=== Texte à étudier ===
Publié le 12 février 2013 par Africahit

L'assassinat d'une des figures de l'opposition a ébranlé le pays dans ses profondeurs. Il sanctionne l'échec des islamistes à remettre le pays sur les rails. Laissant se multiplier les dérives salafistes, ils ont conduit dans l'impasse une révolution aux aspirations plurielles. 

Tunisie: le printemps gâché

Depuis plus d'un an, en Tunisie, la situation ne cesse de se dégrader. Au pouvoir depuis les élections d'octobre 2011, le parti islamo-conservateur Ennahdha avait pourtant toutes les cartes en main pour réussir.

AFP/Fethi Belaid

Le deuil et la colère. Abattu devant son domicile, le 6 février, de trois balles tirées à bout portant, l'avocat Chokri Belaïd, porte-voix de la gauche radicale et laïque, a été enterré deux jours plus tarddans les effluves des gaz lacrymogènes, en présence de plusieurs dizaines de milliers de Tunisiens venus lui rendre un dernier hommage. 

L'onde de choc est à la mesure du gâchis. Depuis plus d'un an, en Tunisie, la situation ne cesse de se dégrader: violence endémique, incapacité de l'assemblée constituante à produire autre chose qu'un brouillon -elle était censée doter le pays de nouvelles institutions avant le mois d'octobre 2012-, blocage politique, explosion du chômage... Résultat: une instabilité qui fait fuir investisseurs et touristes.
===
* Consignes:
**A)** Dans le texte à étudier sur la Tunisie, relevez tous les maux énumérés juste après « la situation ne cesse de se dégrader: ».
**B)** D'après le texte à étudier, combien de balles ont été tirées sur Chokri Belaïd devant son domicile ?
=== Jeu de données ===
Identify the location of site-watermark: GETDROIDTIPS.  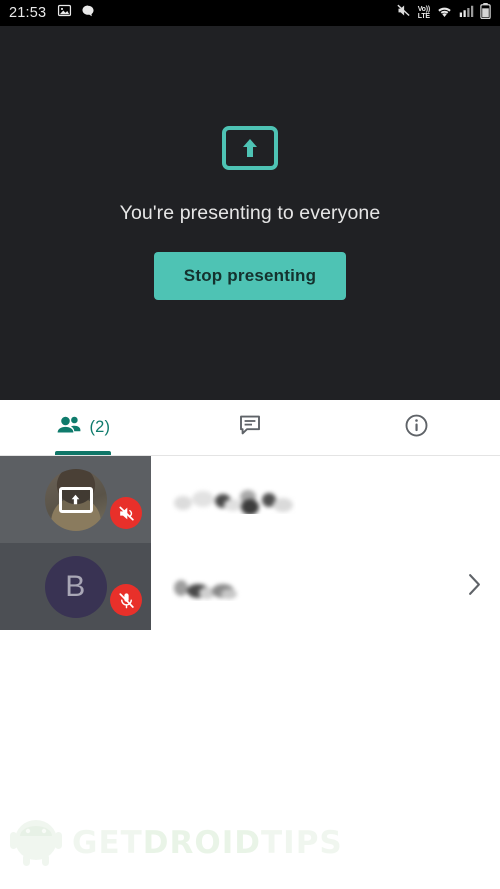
===
=== Jeu de données ===
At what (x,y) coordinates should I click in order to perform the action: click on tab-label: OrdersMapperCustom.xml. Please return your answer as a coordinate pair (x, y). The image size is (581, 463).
===
* Corrigé:
**A)**
- violence endémique
- incapacité de l'assemblée constituante à produire autre chose qu'un brouillon
- blocage politique
- explosion du chômage

**B)** Trois balles, tirées à bout portant.